O nosso conhecimento acerca de qualquer assunto consiste em informação e
saber1. O saber é a habilidade para usar a
informação. Claro que não existe saber sem pensamento independente, originalidade e
criatividade. O saber em matemática é a habilidade para fazer problemas, descobrir
provas, criticar argumentos, usar linguagem matemática com alguma
fluência, reconhecer os conceitos matemáticos em situações concretas.
Todos concordamos que, em matemática, o saber é mais importante, ou
melhor, é muito mais importante do que possuir informação. Todos exigem que o ensino secundário deve fornecer os
estudantes, não apenas informação em matemática, mas com saber,
independência, originalidade e criatividade. E, no entanto, quase ninguém pede que o professor de matemática possua estas coisas bonitas – não é
espantoso?
As “recomendações oficiais” são silenciosas no que diz respeito ao saber matemático dos
professores.
O estudante de matemática que trabalha para um doutoramento, deve fazer pesquisa
mas, antes disso, deve ter encontrado oportunidade para realizar trabalho independente em seminários sobre
problemas, ou na preparação da sua tese de mestrado. No entanto, este tipo de oportunidade não é oferecida ao futuro professor de
matemática. Nas “recomendações oficiais” não existe qualquer palavra acerca de uma qualquer espécie de trabalho independente ou
pesquisa. Se, entretanto, o professor não tiver tido qualquer experiência em trabalhos criativos de algum
tipo, como é que vai ser capaz de inspirar, de orientar, de ajudar ou mesmo de reconhecer a actividade criativa dos seus
estudantes? Um professor que adquiriu o que quer que seja que sabe em matemática apenas de forma receptiva dificilmente pode promover o estudo activo dos seus
estudantes. Um professor que nunca teve, em toda a sua vida, uma ideia
brilhante, vai provavelmente repreender, em vez de ajudar, um estudante que a
tenha.
Na minha opinião, a pior falta no conhecimento matemático da média dos professores do ensino secundário é o facto de não terem experiência em trabalhos activos de matemática e, desta forma, não terem real
mestria, mesmo no que diz respeito ao currículo da escola secundária que é suposto
ensinarem.
Não tenho nenhum remédio milagroso para oferecer mas vou tentar uma
coisa. Tenho vindo a introduzir e a conduzir repetidamente um seminário sobre resolução de problemas para
professores. Os problemas apresentados neste seminário não requerem muito conhecimento para além do nível do ensino
secundário, mas requerem algum grau, e por vezes um alto grau, de concentração e juízo independente – e a solução para esses problemas requere trabalho “criativo”. Tenho tentado organizar o meu seminário para que os estudantes sejam capazes de utilizar muito do material proposto para as suas aulas sem grandes
alterações, para que possam adquirir alguma mestria no ensino da matemática no secundário e também para que possam ter algumas oportunidades de praticar o ensino
(ensinando-se uns aos outros, em pequenos grupos).

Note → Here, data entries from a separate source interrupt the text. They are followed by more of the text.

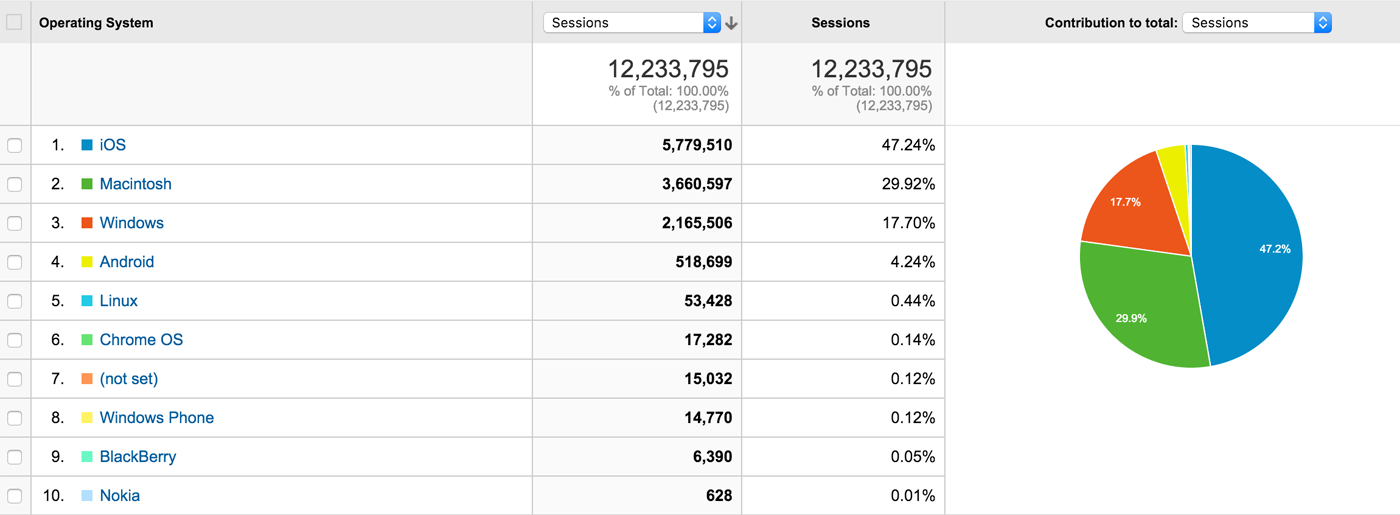This screenshot has width=1400, height=515.
Task: Click the orange Windows color square
Action: tap(87, 223)
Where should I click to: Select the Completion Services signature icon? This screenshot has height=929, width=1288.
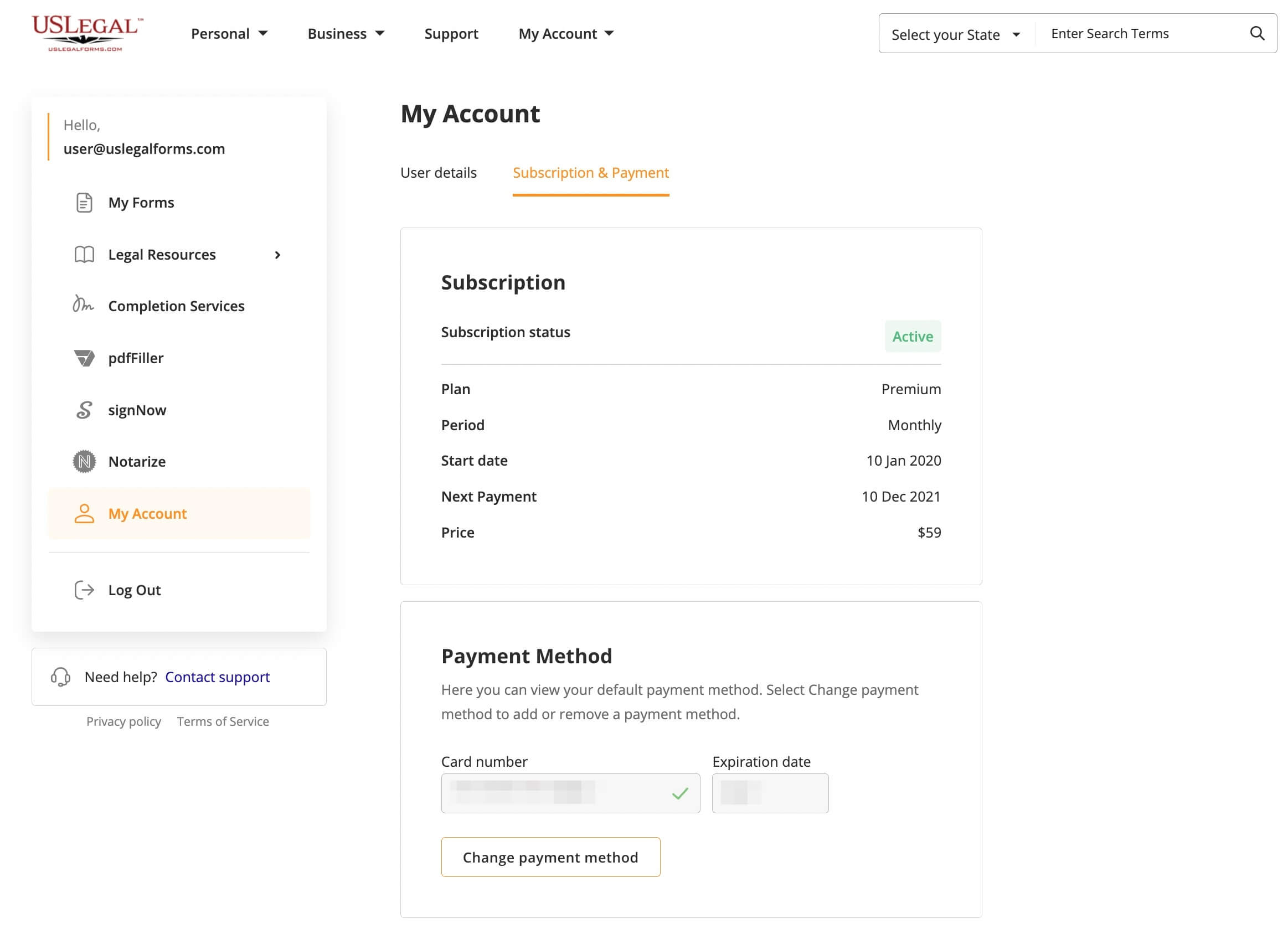tap(83, 305)
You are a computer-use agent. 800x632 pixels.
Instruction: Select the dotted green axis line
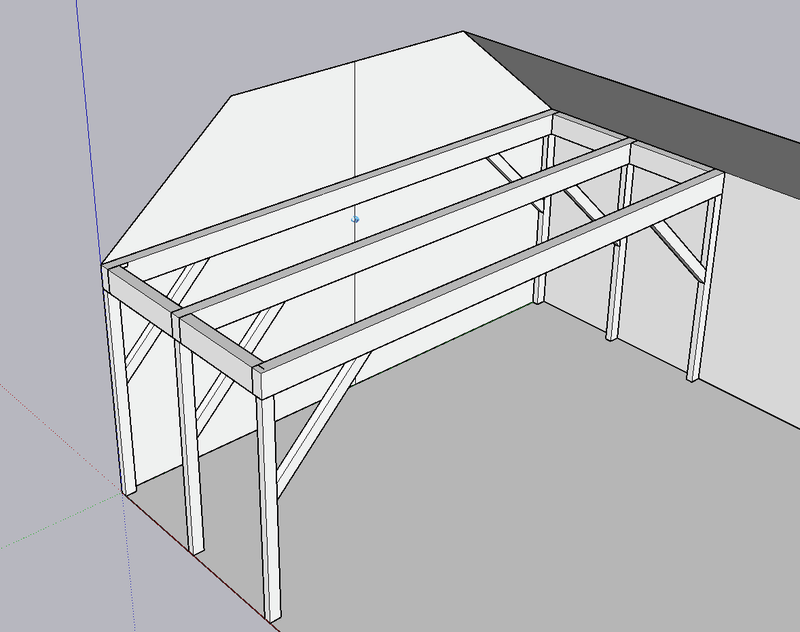click(x=61, y=520)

(2) Cursos sobre Métodos. Do meu contacto com centenas de professores de matemática retirei a impressão de que os cursos sobre “métodos” são frequentemente recebidos com verdadeiro
entusiasmo. Os cursos mais usuais oferecidos pelos departamentos de matemática são da mesma maneira recebidos pelos
professores. Um professor com quem tive uma conversa aberta sobre estas matérias encontrou uma expressão pitoresca para um sentimento muito
disseminado: “ O departamento de matemática oferece-nos um bife duro que não conseguimos mastigar e a escola da educação uma sopa ligeira sem nenhuma carne”.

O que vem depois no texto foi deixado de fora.